Here we can define simple patterns, which we can match not only to the text, but also to the annotations (eg. the POS tags).

This can be use for information extraction tasks.

See: https://course.spacy.io/chapter1, item 10

![alt text](screen1.png "Title")


### Basic idea
* define patterns to match in text 
* the idea is similar to regular expressions, but the patterns are simpler, and they can match not only the text but also POS-tags, etc.
* **in many real-world scenarios (where you don't have a large amount of training data) to train a ML model, these rule-based approaches still are applied**

### Simple patterns
* Patterns are lists of dictionaries, and each dictionary describes *one token and its attributes*. Patterns can be added to the matcher using the matcher dot add method.



In [22]:
import spacy

# Import the Matcher
from spacy.matcher import Matcher

# Load a model and create the nlp object
nlp = spacy.load('en_core_web_sm')

# Initialize the matcher with the shared vocab
matcher = Matcher(nlp.vocab)

# Add the pattern to the matcher
pattern = [{'TEXT': 'iPhone'}, {'TEXT': 'X'}]
matcher.add('IPHONE_PATTERN', None, pattern)

# Process some text
doc = nlp("New iPhone X release date leaked")

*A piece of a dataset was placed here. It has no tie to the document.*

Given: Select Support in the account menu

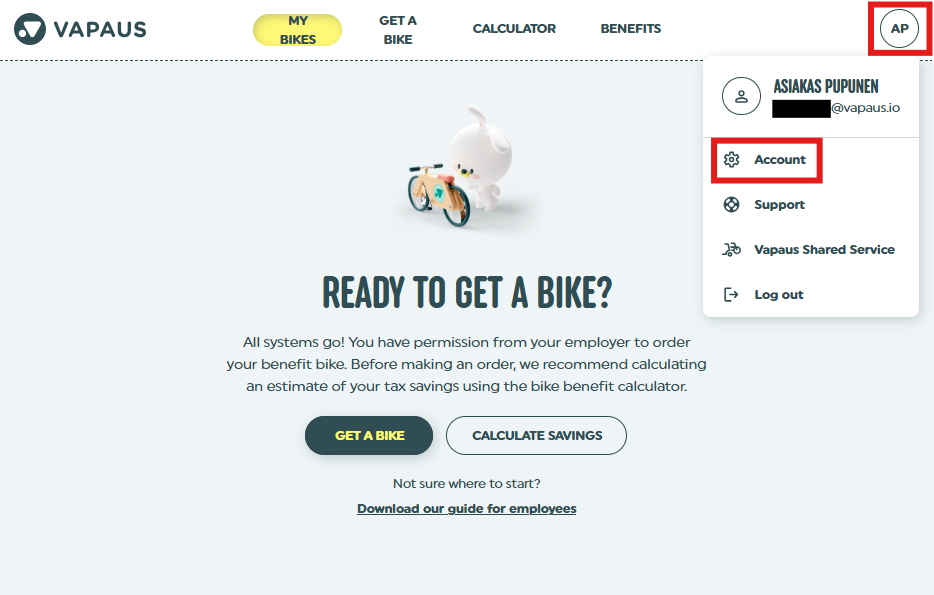Looking at the screenshot, I should (x=777, y=204).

# Call the matcher on the doc
matches = matcher(doc)

print(matches)

[(9528407286733565721, 1, 3)]


In [36]:
print(matches)

# Iterate over the matches
for match_id, start, end in matches:
    # Get the matched span
    matched_span = doc[start:end]
    print(matched_span.text)

[(9528407286733565721, 1, 3)]
iPhone X


In [19]:
def print_matches(pattern_name, pattern, doc):
    matcher = Matcher(nlp.vocab)
    matcher.add(pattern_name, None, pattern)
    matches = matcher(doc)
    # Iterate over the matches
    print("Matches found:")
    for match_id, start, end in matches:
        # Get the matched span
        matched_span = doc[start:end]
        print(matched_span.text)
    

In [84]:
# a pattern spanning 5 tokens
pattern = [
    {'IS_DIGIT': True},
    {'LOWER': 'fifa'},
    {'LOWER': 'world'},
    {'LOWER': 'cup'},
    {'IS_PUNCT': True}
]
doc = nlp("2018 FIFA World Cup: France won! 2014 fifa world cup. The 2010 fifa world cup was in ...")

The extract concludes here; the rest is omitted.